(Stored data entries)
------------

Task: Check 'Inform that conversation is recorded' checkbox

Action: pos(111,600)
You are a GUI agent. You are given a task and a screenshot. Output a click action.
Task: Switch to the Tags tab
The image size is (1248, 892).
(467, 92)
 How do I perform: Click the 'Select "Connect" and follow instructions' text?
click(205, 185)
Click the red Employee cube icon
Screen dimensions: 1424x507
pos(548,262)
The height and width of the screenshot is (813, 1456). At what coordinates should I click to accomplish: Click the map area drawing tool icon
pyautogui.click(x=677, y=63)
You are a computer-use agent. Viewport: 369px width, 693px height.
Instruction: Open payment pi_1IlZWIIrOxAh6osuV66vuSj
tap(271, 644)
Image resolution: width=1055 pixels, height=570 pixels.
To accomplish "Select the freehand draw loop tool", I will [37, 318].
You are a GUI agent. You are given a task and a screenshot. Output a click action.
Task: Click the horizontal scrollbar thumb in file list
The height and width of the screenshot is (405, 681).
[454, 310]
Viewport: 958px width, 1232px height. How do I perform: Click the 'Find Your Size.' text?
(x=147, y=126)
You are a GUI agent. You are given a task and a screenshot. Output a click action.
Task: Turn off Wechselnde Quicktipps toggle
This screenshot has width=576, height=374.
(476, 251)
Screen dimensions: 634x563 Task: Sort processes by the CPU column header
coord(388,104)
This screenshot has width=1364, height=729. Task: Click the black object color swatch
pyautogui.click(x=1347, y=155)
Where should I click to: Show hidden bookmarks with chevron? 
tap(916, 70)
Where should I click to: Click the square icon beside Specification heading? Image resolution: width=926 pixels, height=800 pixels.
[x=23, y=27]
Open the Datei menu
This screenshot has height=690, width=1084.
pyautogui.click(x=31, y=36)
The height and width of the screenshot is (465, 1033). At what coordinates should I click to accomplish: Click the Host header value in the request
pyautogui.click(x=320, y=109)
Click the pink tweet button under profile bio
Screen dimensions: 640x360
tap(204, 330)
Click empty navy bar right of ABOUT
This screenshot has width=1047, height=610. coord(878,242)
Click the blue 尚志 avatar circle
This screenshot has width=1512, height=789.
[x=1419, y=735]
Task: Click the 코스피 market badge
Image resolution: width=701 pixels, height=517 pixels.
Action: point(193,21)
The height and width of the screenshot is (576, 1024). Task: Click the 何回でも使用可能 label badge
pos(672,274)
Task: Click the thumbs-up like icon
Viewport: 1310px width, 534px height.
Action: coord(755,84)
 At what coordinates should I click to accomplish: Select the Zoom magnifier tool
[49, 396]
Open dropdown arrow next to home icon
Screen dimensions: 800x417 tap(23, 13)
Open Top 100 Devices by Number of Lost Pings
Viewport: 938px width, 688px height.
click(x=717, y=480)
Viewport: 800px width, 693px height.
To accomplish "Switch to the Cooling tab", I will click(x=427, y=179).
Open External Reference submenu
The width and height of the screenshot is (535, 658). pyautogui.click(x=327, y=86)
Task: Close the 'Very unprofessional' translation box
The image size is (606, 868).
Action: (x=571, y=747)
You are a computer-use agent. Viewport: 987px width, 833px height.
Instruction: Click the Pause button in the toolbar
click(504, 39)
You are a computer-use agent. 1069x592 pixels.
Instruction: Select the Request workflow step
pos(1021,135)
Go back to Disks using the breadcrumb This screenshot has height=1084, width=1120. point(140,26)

------------

ASSIGNED TASK: Every line holding the string "will" should be copied here, so please find those lines in the data.

TASK OUTPUT:
To accomplish "Select the freehand draw loop tool", I will [37, 318].
To accomplish "Switch to the Cooling tab", I will click(x=427, y=179).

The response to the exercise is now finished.